つまり500万年前チンパンジーと人間が分かれた時に、人間の祖先は、われわれみたいに直立して二足で歩いて走ったりすることもできる。それから脳もすごい巨大化して、高度な知能を持つことができるという遺伝子をそこで獲得したはずなんですね。ところがもう一方のチンパンジーは、そこまでの遺伝子を獲得できなかったところで、大きな分かれ道にあったわけです。
大村正樹

はい。

その後、人間は今みたいに知能が発達して進歩したわけですが、おそらくチンパンジーはそれ以来500万年の間、そんなに大きく変化しないで今に至っているわけです。


大村正樹

じゃあ、サルは人間とチンパンジーの500万年前よりも、もっと前でつながっているかも知れないですよね?

それは、もちろんつながってます。


大村正樹

となると、サルはまだまだ今のレベルですから、僕らが生きてるうちには、そうそうすごい知能を身につけることはないということですか?

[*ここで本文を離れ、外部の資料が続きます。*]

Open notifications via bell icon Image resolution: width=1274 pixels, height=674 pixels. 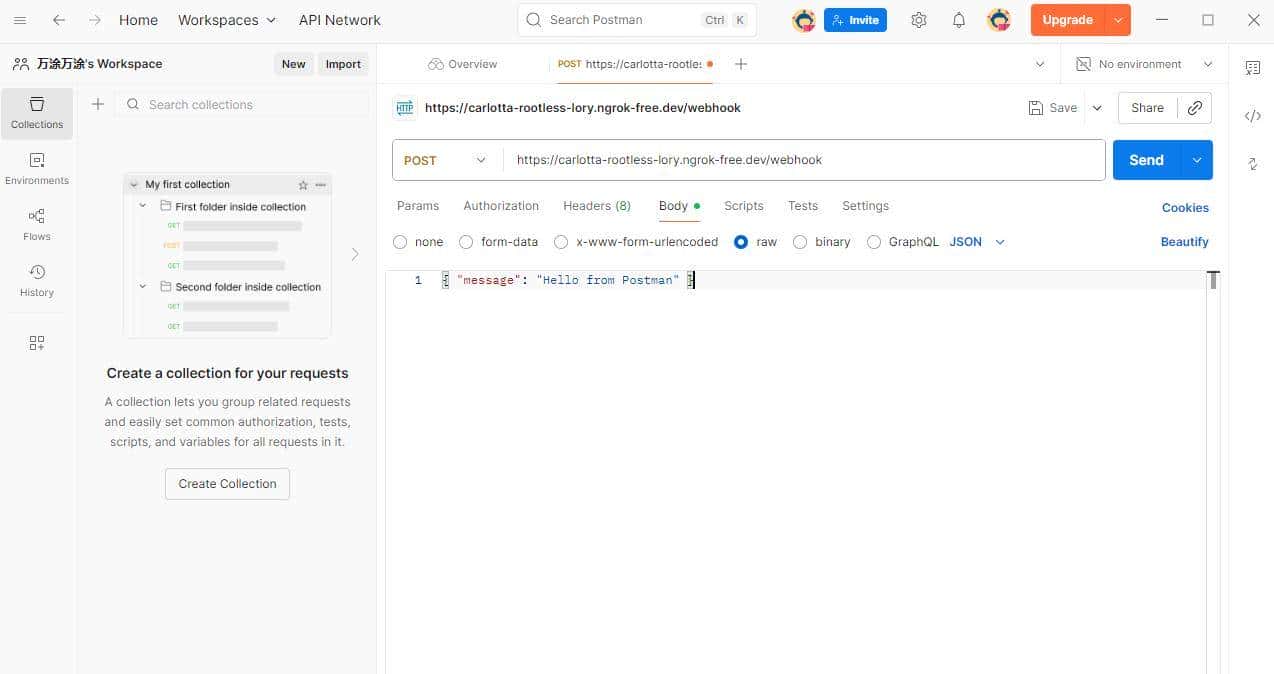click(958, 19)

ですから、そういった突然ある出来事が起こって次の人類が生まれることがないかと言うと、それは100パーセントないとは言えないと思います。

大村正樹

ええ。

ただ、それは長い生物の進化の中でそんなにひんぱんに起こるわけではないので、もし起こるとしても、やっぱり何百万年に1回起こるとか、そういったことではないかと思います。


大村正樹

なるほどねぇ。

ですから、たぶん今のサルが進化していって、やがて人間と同じような存在になるような進化は起こらないんじゃないかと思います。
大村正樹

すごくいい質問だった!

そうですね。進化の問題はなかなか難しいけれど、考えることは大事ですね。


大村正樹

とりあえず、長い時間かけてもヒトのようには、まだ今のところ発達はしないということですね。

今のところはないんじゃないかということでしょうね。


大村正樹

わかりました。こうやってキッズの質問を聞いていると、「子どもの時ってこういう疑問を持ったのに、今もう何か忘れちゃってるな」と思うんですけれど(笑)。

すごい本質的な質問ですね、やっぱり子どもの考えることは。これは、われわれ大人も考えなければいけないですね。

大村正樹

そうですよねぇ。ヒトからの進化系で次の生き物はいないわけですよね。何百万年かすると、ヒトから派生してまたすごい知能を持った…。

いわゆる新人類というのが、また出てくる可能性もあるかもしれませんね。


大村正樹

そしたら僕らは、500万年後にはチンパンジー的な扱いを受ける可能性もあるわけですよね?

それは分からないですね。あるかもしれませんねぇ。


大村正樹

すごい下等動物みたいに思われたらイヤだなぁ、それ(笑)。

生物の進化は、常にそういった可能性を秘めているんですよ。

大村正樹

そうですよねぇ。

起こるかもしれない。それが、30億年以上生命が進化してきたひとつの原動力ですよね。


大村正樹

なるほど。ありがとうございました。勉強になったなぁ。キッズの質問もすごくふくらんできました。今週のサイコーは、科学ジャーナリストの寺門和夫さんでした。

どうも。

大村正樹

今週の答え。ラジオネーム“リズムのアフリカ”さん。人間が月や火星に基地をつくったりスペースコロニーをつくって生活することは、いつかはできるということでした。夢がありますねぇ。それから、ラジオネーム“シャベル”くん。人の祖先はサルだけれど、チンパンジーが500万年前の祖先で、急にサルは進化しないということで、長い時間をかけたらヒトっぽくなるかも知れないということです。どうだったでしょうか? それでは、来週も夕方5時半に会いましょう。キッズのみんなも楽しい週末を。じゃあね!